さらに言えば、『幼獣マメシバ』のオリジナリティとして、この手の“動物モノ”にありがちな「動物の擬人化」を極力排除している点が挙げられます。ドラマ版では毎回、次回予告の最後で一郎の映像に二郎の台詞が乗っかるのですが、これがぴったりハマるんです。ずばり二郎が柴犬、つまり「人間を擬犬化」してみることができるのです。これまた、うまく言えないんですけど、人間が柴犬の前でクールで振る舞うように、柴犬もまた人間の前ではクールに振る舞い、互いに憎まれ口を叩きつつも、それによって1対1コミュニケーションが形成される関係とでも言えばいいのでしょうか。柴犬を飼ったことがある人にならお分かりいただけるかと思います。
っと、極力ネタバレをせずに作品の魅力を語るというのは難しいものです。
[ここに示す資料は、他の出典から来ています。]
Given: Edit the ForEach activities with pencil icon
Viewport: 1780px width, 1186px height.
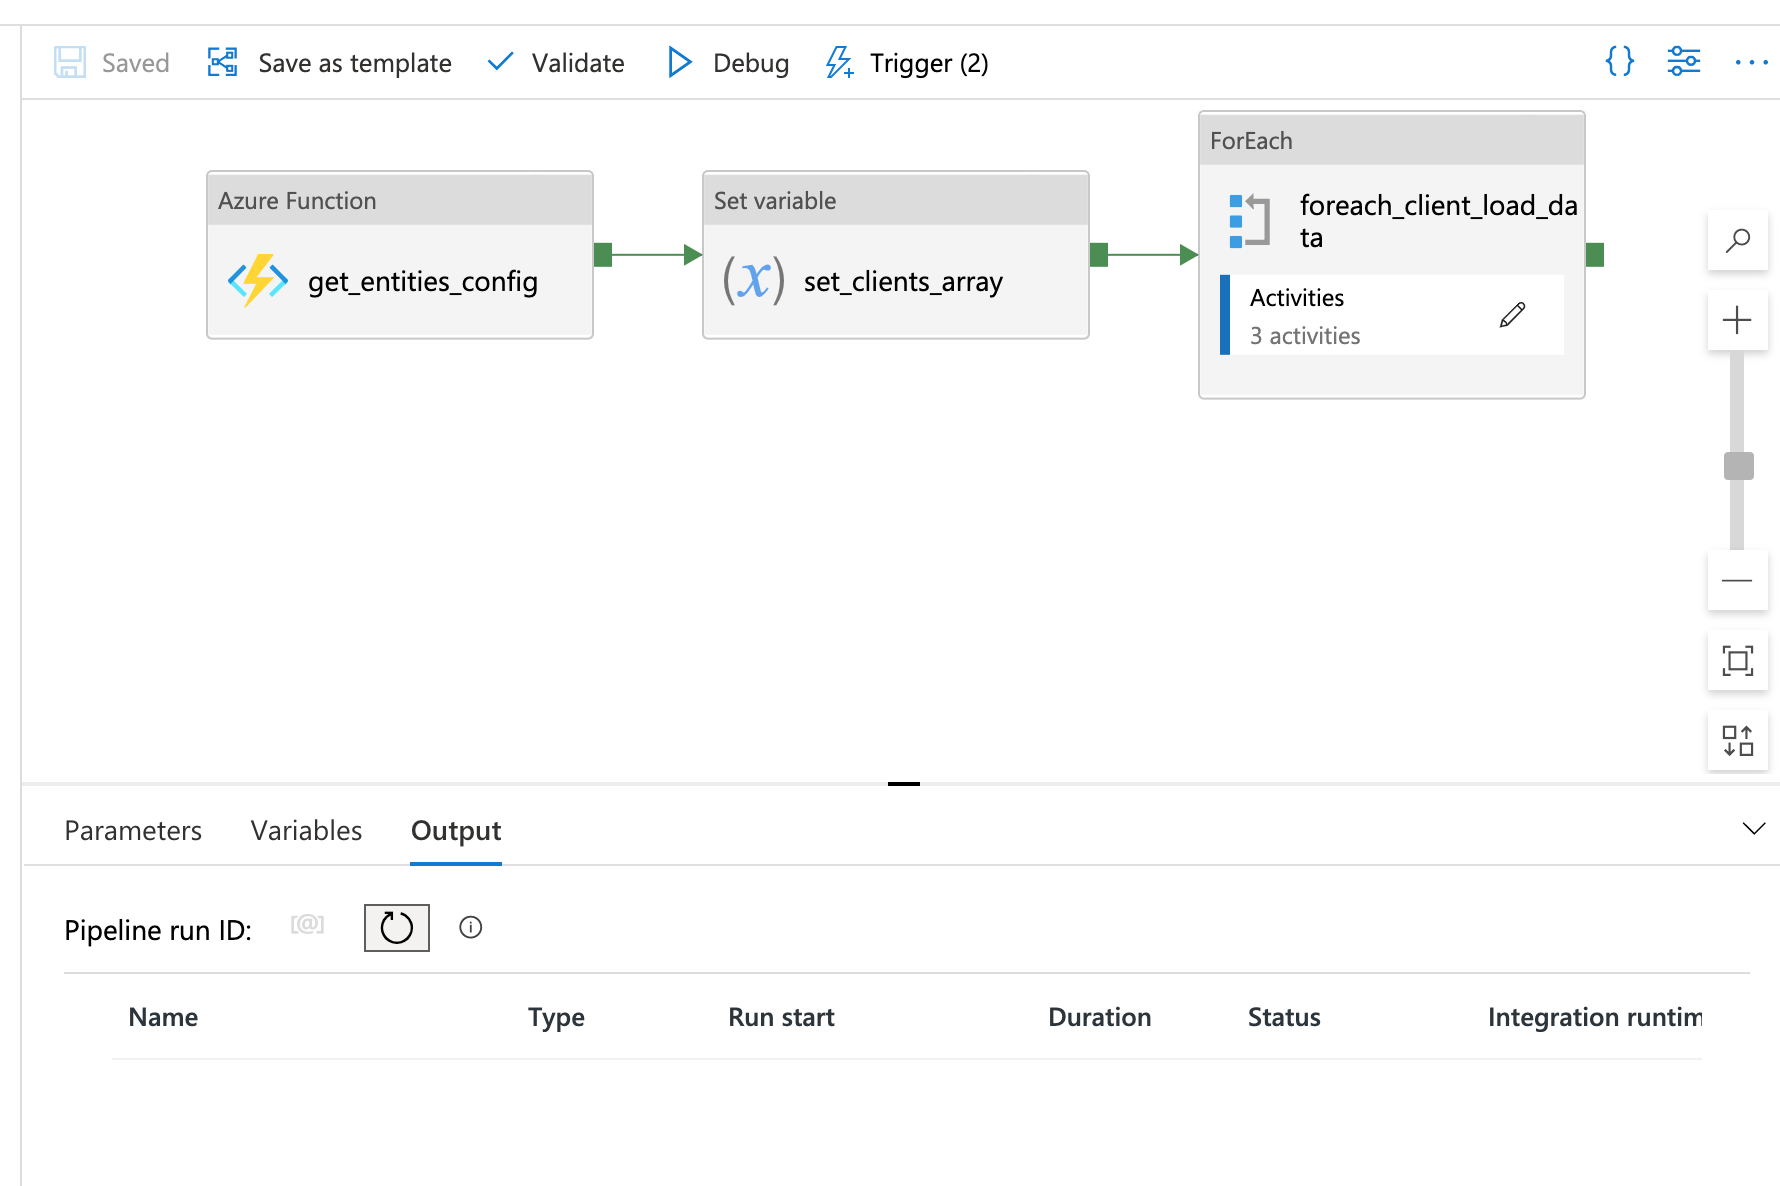Looking at the screenshot, I should coord(1512,316).
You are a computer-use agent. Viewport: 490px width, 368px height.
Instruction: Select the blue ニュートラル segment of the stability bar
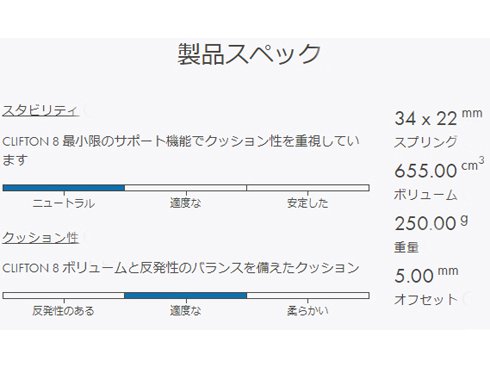64,188
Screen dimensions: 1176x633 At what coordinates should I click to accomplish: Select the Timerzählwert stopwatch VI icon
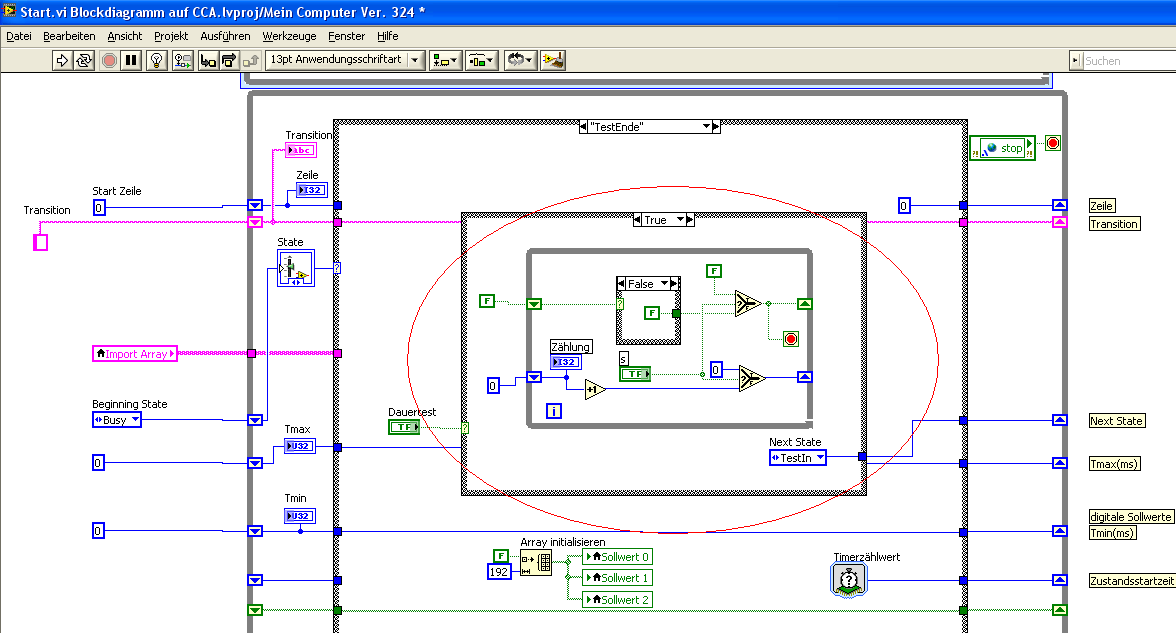(x=847, y=580)
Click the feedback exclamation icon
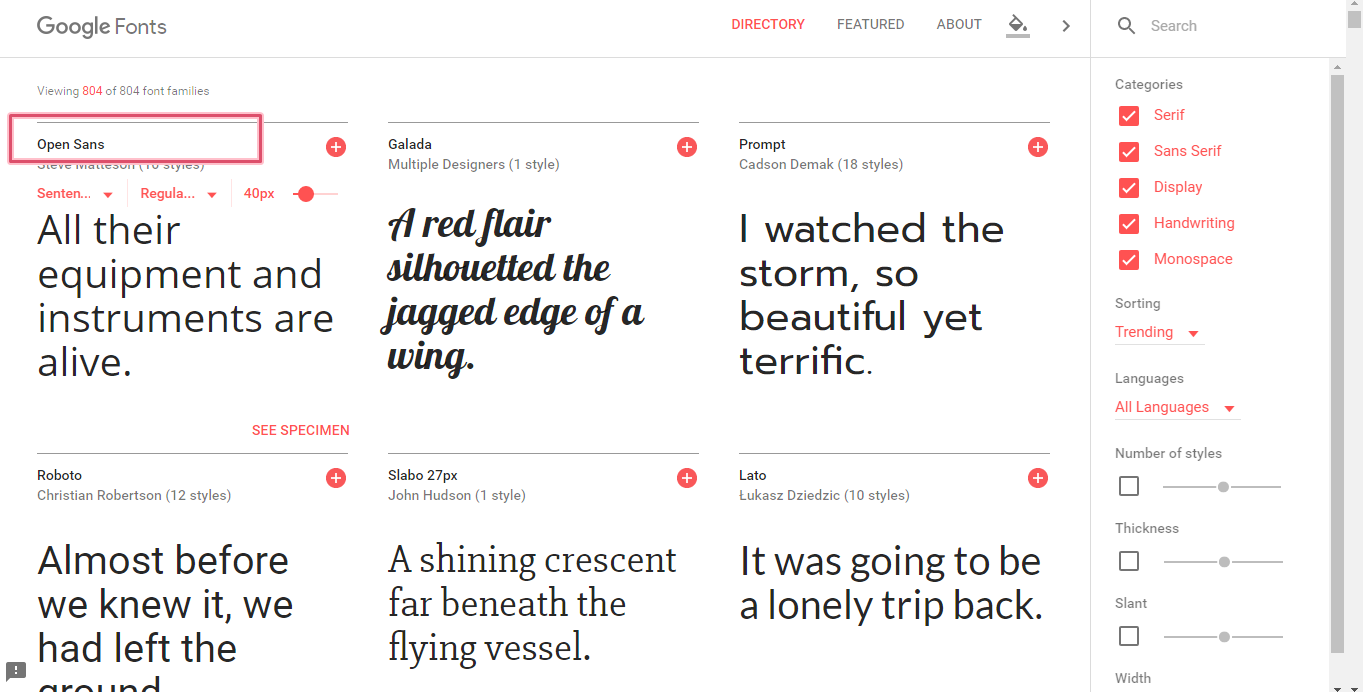 (x=15, y=671)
「ローカルU局の30分ドラマ」、「ドラマのオマケで作った映画」と侮ることなかれ。むしろ丹念に作品性の向上に集中できるローカルU局だからこそ作り込むことができた濃い作品です。なにわともあれ百聞は一見に如かずです。
劇場版は、ドラマの続きだろうと思っていましたが、TVドラマ版と繋がるエピソードが一部あるものの、位置づけとしてはパラレルワールド。時間的な制約もあるためか、各人物(犬含む)のキャラクターが濃く色付けされており、ドラマのイメージで入っていくと面食らいます。そして予想外なオチが待っています。さりげなく主題歌にオチのヒントがあったりします。
また、DVD化に先駆けて『幼獣マメシバ』の原作本が出版されています。文字で読んでも、暗さのない明るい物語なんですが、淡々と筋書きだけを追いかけることになる分、重さは格段に増します。中年ニートという社会問題を取り上げた作品ではありますが、原作者の問いかけは、普通に生きているつもりの私たち一人一人に向けられています。誰もが「殻」を持ち、毎日その「殻」の中で生きているのですから。